Patty Villanova June 29, 2011 at 01:05 PM
Mr. Mitchell is currently working with the Put Valley FD to construct one of these Taj Mahals in our town. The truth is that the Peekskill project is nothing more than a disgusting ploy by Foster & the other politicos for votes from the emergency services voting bloc. There is NO good reason for a new firehouse other than to create a country club for the "brave heroes." Does anyone know the truth about how many fires there are, how many buildings saved? Where is the justification for violating the laws, eminent domain, further destroying the Downtown and confiscating people's money through an illegal transfer tax? Why aren't the people being allowed to vote? Just as in PV- Foster & Co. have concocted a back-door borrowing scheme that violates the most basic constitutional principles. Make no mistake about it- this is a pure, unmitigated power grab by Foster and the big government elites who view Peek. as their own personal feeding trough. Within 5 years there will be no more retail and very few privately owned businesses Downtown.
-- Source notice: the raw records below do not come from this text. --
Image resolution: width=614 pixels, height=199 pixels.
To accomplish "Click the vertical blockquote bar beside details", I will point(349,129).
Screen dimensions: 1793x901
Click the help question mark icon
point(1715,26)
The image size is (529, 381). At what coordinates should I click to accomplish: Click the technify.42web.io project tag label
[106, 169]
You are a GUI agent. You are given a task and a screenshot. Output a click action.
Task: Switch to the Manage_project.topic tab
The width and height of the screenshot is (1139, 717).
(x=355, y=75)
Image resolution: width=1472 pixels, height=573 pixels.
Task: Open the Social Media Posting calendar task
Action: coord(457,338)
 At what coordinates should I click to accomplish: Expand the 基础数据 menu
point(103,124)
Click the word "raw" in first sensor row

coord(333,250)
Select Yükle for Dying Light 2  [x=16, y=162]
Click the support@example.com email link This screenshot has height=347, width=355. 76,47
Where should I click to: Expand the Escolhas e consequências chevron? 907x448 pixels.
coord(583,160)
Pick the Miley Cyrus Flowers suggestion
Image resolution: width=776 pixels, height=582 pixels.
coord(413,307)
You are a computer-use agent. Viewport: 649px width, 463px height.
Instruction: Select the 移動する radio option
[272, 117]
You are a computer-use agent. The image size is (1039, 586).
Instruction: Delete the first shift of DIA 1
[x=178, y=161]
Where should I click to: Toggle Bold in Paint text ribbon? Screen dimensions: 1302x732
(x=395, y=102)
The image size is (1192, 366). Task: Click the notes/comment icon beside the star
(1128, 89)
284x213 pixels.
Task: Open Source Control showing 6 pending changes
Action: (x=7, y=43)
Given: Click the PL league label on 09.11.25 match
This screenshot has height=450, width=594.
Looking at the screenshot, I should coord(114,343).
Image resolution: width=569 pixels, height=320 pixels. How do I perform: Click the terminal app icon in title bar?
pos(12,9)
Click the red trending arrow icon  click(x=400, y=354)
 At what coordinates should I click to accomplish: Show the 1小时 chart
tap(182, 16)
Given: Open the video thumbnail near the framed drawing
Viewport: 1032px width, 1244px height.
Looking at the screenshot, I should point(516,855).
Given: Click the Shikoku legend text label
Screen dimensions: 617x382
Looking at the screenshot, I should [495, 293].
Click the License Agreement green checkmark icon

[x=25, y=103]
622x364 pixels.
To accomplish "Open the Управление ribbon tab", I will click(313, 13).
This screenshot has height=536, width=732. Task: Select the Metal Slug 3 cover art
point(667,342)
They are being pushed out by the Poverty- Big Government industry-- Health Center, Preservation Comp., Fire Dept., Social Services, senior & low income housing, et al. That's where the $$$$ is.
jo July 01, 2011 at 12:39 PM
wow..it seems behemoth.. so out of character of the area..can not a less intrusive design have been formulated.. ugh.. just on the look of it I am against it..
suzanne July 01, 2011 at 01:22 PM
I 'd like to know the fire stats in Peekskill. Do they warrent the construction of a massive new fire station? This decision should definitely be put to a public referendum. As for the site chosen...why not build it on Washington Street where there is already a fire house and unused land? A massive FH does not belong in the artist district.